● **What you have to do**
Look through the material below. Copy each line that contains the string "agent".

● **Input records**
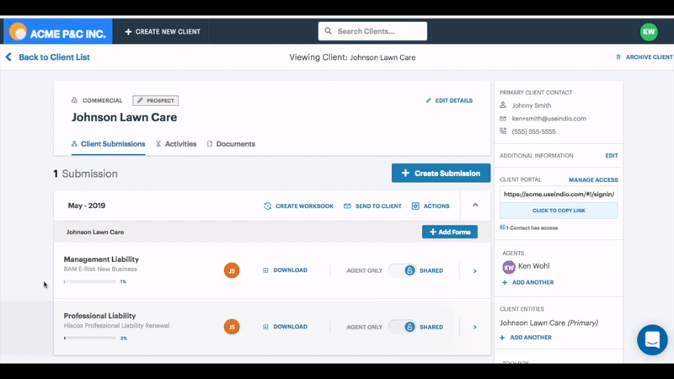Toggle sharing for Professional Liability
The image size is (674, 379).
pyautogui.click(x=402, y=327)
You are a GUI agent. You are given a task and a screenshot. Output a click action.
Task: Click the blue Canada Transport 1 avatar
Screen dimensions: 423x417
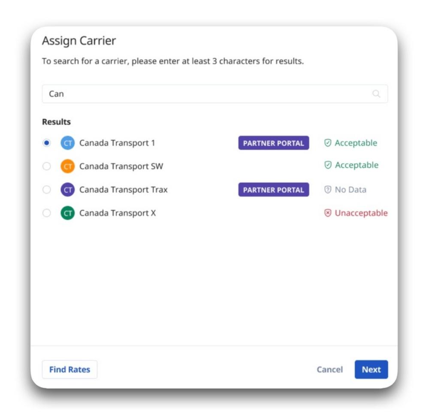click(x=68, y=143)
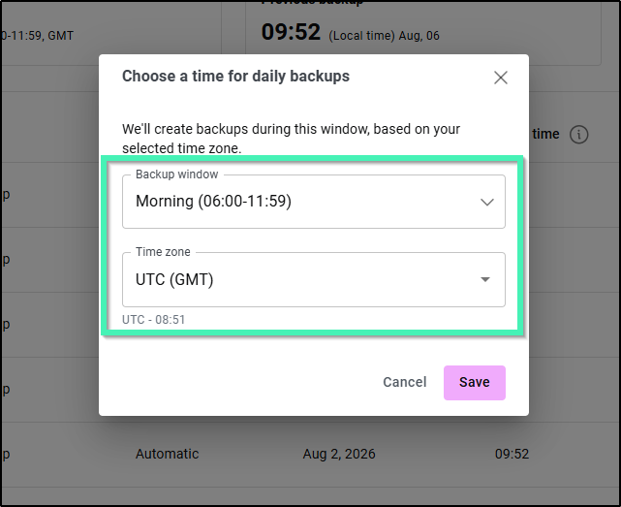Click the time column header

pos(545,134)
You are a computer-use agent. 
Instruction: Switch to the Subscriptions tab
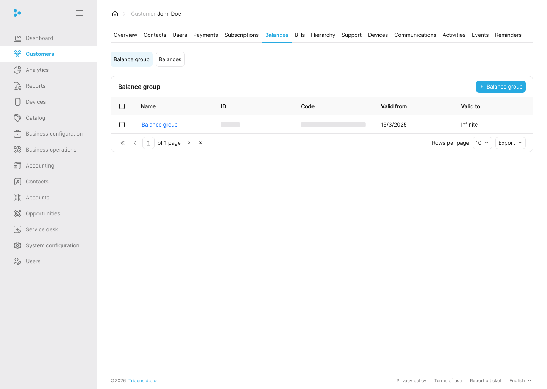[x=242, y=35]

...

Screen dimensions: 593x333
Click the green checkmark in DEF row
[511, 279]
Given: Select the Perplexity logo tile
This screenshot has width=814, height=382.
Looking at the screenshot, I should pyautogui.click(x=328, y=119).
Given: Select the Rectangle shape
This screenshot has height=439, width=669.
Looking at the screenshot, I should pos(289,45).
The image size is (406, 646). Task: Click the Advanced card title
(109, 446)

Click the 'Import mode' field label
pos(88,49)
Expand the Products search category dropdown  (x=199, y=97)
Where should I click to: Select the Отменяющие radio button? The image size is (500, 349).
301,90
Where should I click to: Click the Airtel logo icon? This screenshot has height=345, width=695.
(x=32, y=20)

● **Response**
You are a GUI agent. You are given a task and a screenshot. Output a click action.
You are a computer-use agent. 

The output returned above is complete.